-------- DOCUMENT SEGMENT --------

Error in Marilyn's Explanation

(Corrections invited.)

This week's "Ask Marilyn" column has a problem for which Marilyn gives the correct answer for the wrong reason. The question is, "Is being dealt two aces or an ace and a deuce more probable." There are a couple of unstated assumptions: using ordinary deck and dealing exactly two cards are the main ones. Marilyn's explanation is to use the tableau:

AA
22

then to point out that being dealt two aces requires being dealt the top row and being dealt two deuces is being dealt one of the columns. This explanation is wrong on two points. First, it implies that the odds for the A2 combination are twice that of the AA combination (actually, the odds are 8:3 in favor A2 over AA) and it uses an arrangement of the ex post dealt cards rather than ex ante undealt deck.

The correct explanation: for two aces, the probability of an ace on the first card is 4/52 and the probability of an ace on the second card is 3/51; as these both must occur, the probability of both occurences is 12/2652. For an ace then a deuce, one has a probability of 4/52 for the ace and 4/51 for the deuce giving 16/2652 plus the (identical) probabilities of a deuce then an ace giving 32/2652 for the probability of the A2 pair.

Of course, naming the cards makes the probabilities equal. That is, the ace of spades and deuce of hearts has the same probability as the ace of hearts and the ace of diamonds.

--------

§ **WRITTEN TASKS**:
(1) Name each individual card, by rank and suit, that the post on Marilyn's explanation mentions in its final paragraph.
(2) Answer these questions from the post on Marilyn's explanation:
(a) What two unstated assumptions does the post call the main ones?
(b) What odds does the post give in favor of A2 over AA?
(c) What probability does the post give for being dealt two aces?

-------- INFORMATION SHOWN --------

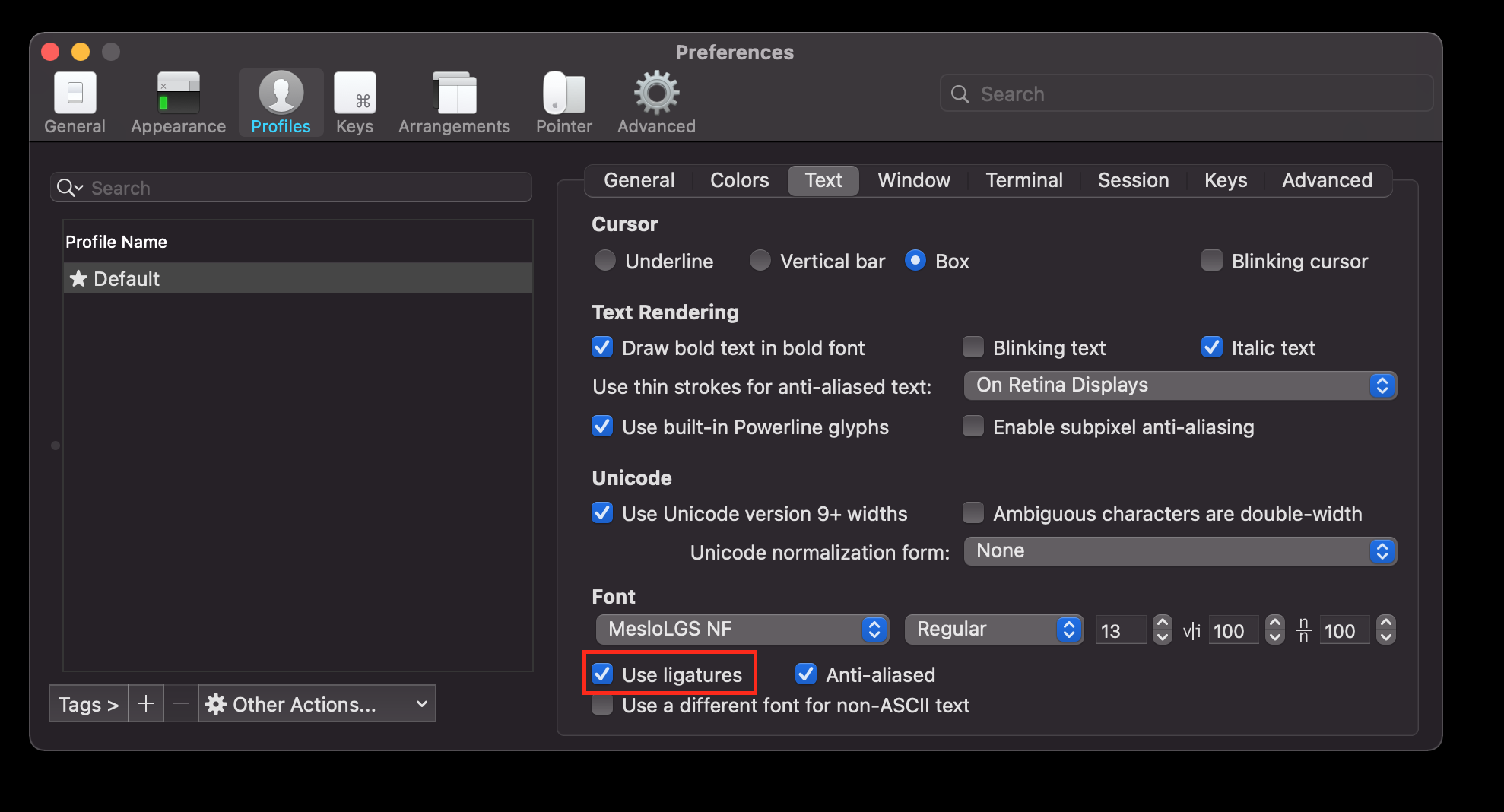Add a new profile with the plus button
The width and height of the screenshot is (1504, 812).
tap(146, 703)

--------

§ **RESULTS**:
(1) Ace of spades, deuce of hearts, ace of hearts, ace of diamonds.

(2)
(a) Using an ordinary deck and dealing exactly two cards.
(b) 8:3.
(c) 12/2652.